CONSIGNES:
A) Pouvez-vous citer fidèlement le passage de l'article sur les trois parlementaires contraints à la démission, en commençant à "Trois parlementaires ont" et en terminant à "temps de travail." ?
B) Pourriez-vous rédiger la suite de l'article sur les trois parlementaires contraints à la démission, à partir de sa dernière phrase ?

Parti Pirate - Trois parlementaires condamnés à la démission : "la démocratie qu'on assassine" ?

Image d'illustration

Trois parlementaires condamnés à la démission : "la démocratie qu'on assassine" ?

Publié le 18/07/2025
  • Le Parti Pirate

Trois parlementaires ont été contraints de démissionner.

Un scandale « Un fait divers » Non, un symptôme d’une démocratie malade. Ce 11 juillet 2025, le Conseil constitutionnel a ordonné la démission d’office ainsi que l’inéligibilité pour une durée d’un an des parlementaires :

  • Brigitte Barèges (députée de la 1ʳᵉ circonscription du Tarn-et-Garonne, qui siège au sein du groupe Union des Droites pour la République (UDR), fondé par Éric Ciotti), a employé pour sa campagne des législatives deux membres du cabinet de la mairie de Montauban sur leurs jours de repos mais aussi sur leur temps de travail.
  • Jean Laussucq (député de la 2ᵉ circonscription de Paris, groupe présidentiel Ensemble pour la République), pour avoir réglé « des dépenses de campagne au moyen de son compte bancaire personnel » et pour avoir laissé des tiers régler « directement une part significative des dépenses exposées pour sa campagne électorale » de 2024.

DONNÉES DE L'EXERCICE:
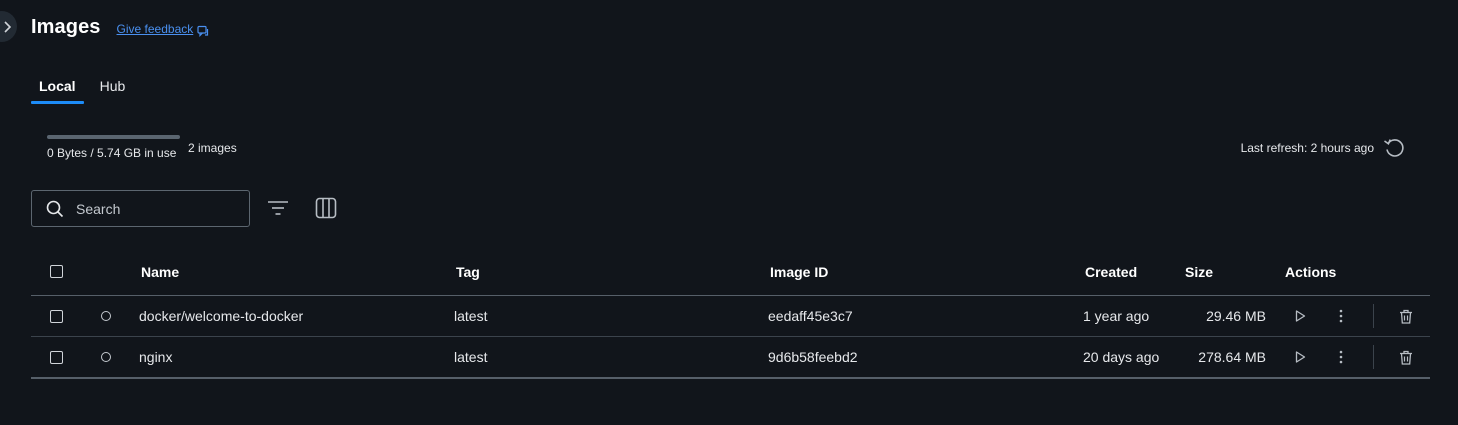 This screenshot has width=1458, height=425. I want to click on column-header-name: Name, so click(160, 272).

--

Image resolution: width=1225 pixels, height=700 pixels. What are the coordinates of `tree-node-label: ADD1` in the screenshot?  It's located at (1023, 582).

==

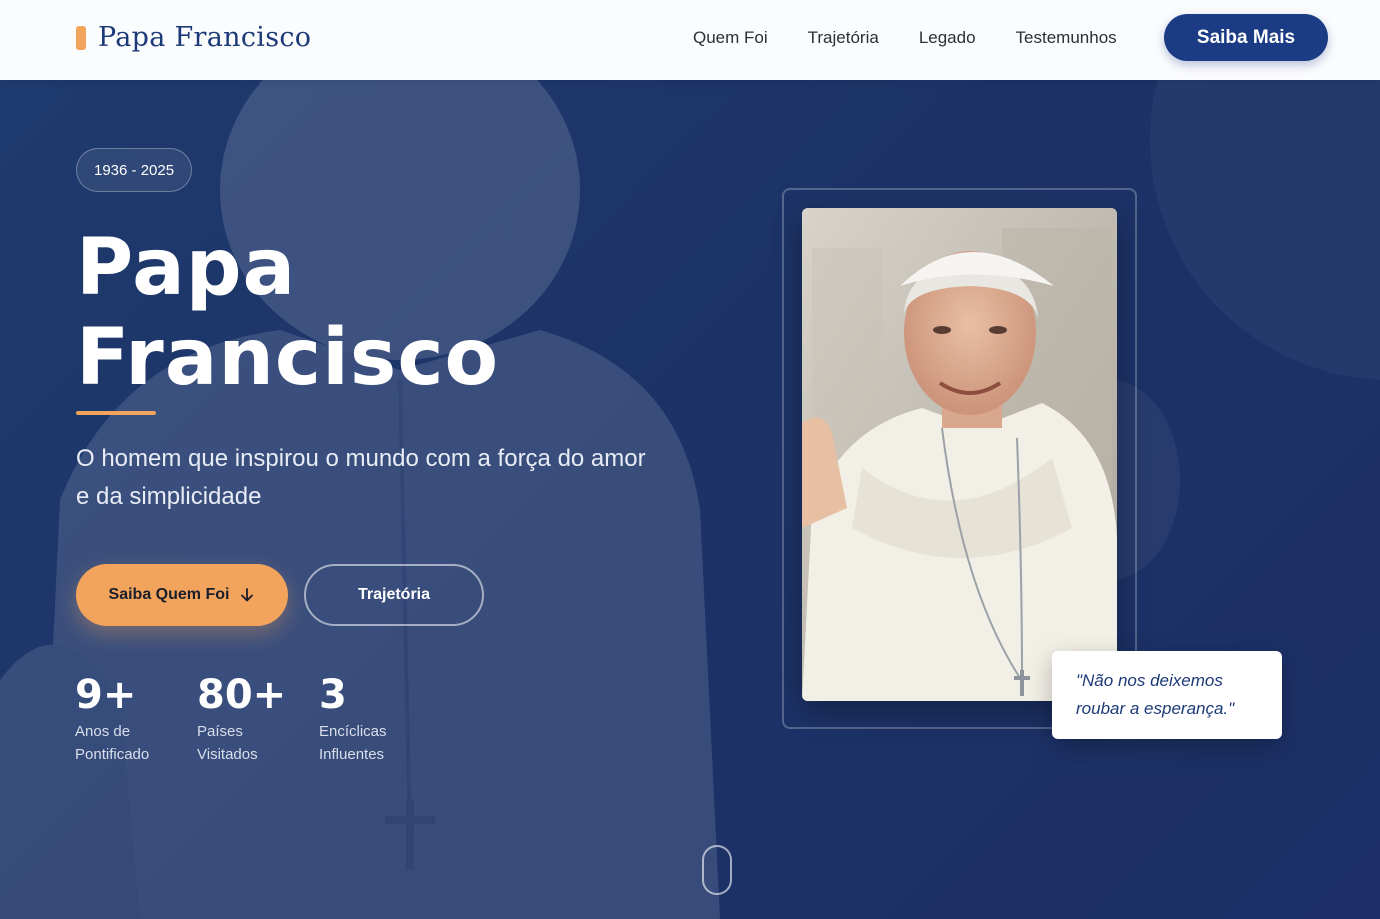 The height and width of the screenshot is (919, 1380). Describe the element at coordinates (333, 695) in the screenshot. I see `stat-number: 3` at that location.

RÉPONSES RÉDIGÉES:
A)
Trois parlementaires ont été contraints de démissionner.

Un scandale « Un fait divers » Non, un symptôme d’une démocratie malade. Ce 11 juillet 2025, le Conseil constitutionnel a ordonné la démission d’office ainsi que l’inéligibilité pour une durée d’un an des parlementaires :

  • Brigitte Barèges (députée de la 1ʳᵉ circonscription du Tarn-et-Garonne, qui siège au sein du groupe Union des Droites pour la République (UDR), fondé par Éric Ciotti), a employé pour sa campagne des législatives deux membres du cabinet de la mairie de Montauban sur leurs jours de repos mais aussi sur leur temps de travail.

B)
  • Stéphane Vojetta, (député dans la 5ᵉ circonscription des Français établis hors de France, groupe présidentiel Ensemble pour la République), se décrivant comme indépendant sous pavillon pirate (méconnaissant le Parti Pirate qui existe depuis 2009…), pour avoir réglé « irrégulièrement » une « part substantielle des dépenses engagées », durant sa campagne, notamment des « frais de transport ».

Ce sont trois personnes élues qui sont contraintes à la démission. Assassine-t-on la démocratie ? Si tel est le cas, ce n’est qu’un épisode de plus d’un feuilleton bien connu. Il y a bien longtemps que notre démocratie fonctionne sous assistance respiratoire.

Cette affaire nous donne une parfaite occasion de remettre sur la table un sujet que la presse ne traite que comme un « marronnier cher aux petits partis » en période électorale et qu’elle s’empresse d’oublier sitôt les élections passées.

L'analyse des règles démocratiques actuelles aboutit à une conclusion limpide : ce ne sont pas des dérapages individuels, mais les effets d’un système absurde et opaque, condamnant à l’asphyxie toute alternative politique.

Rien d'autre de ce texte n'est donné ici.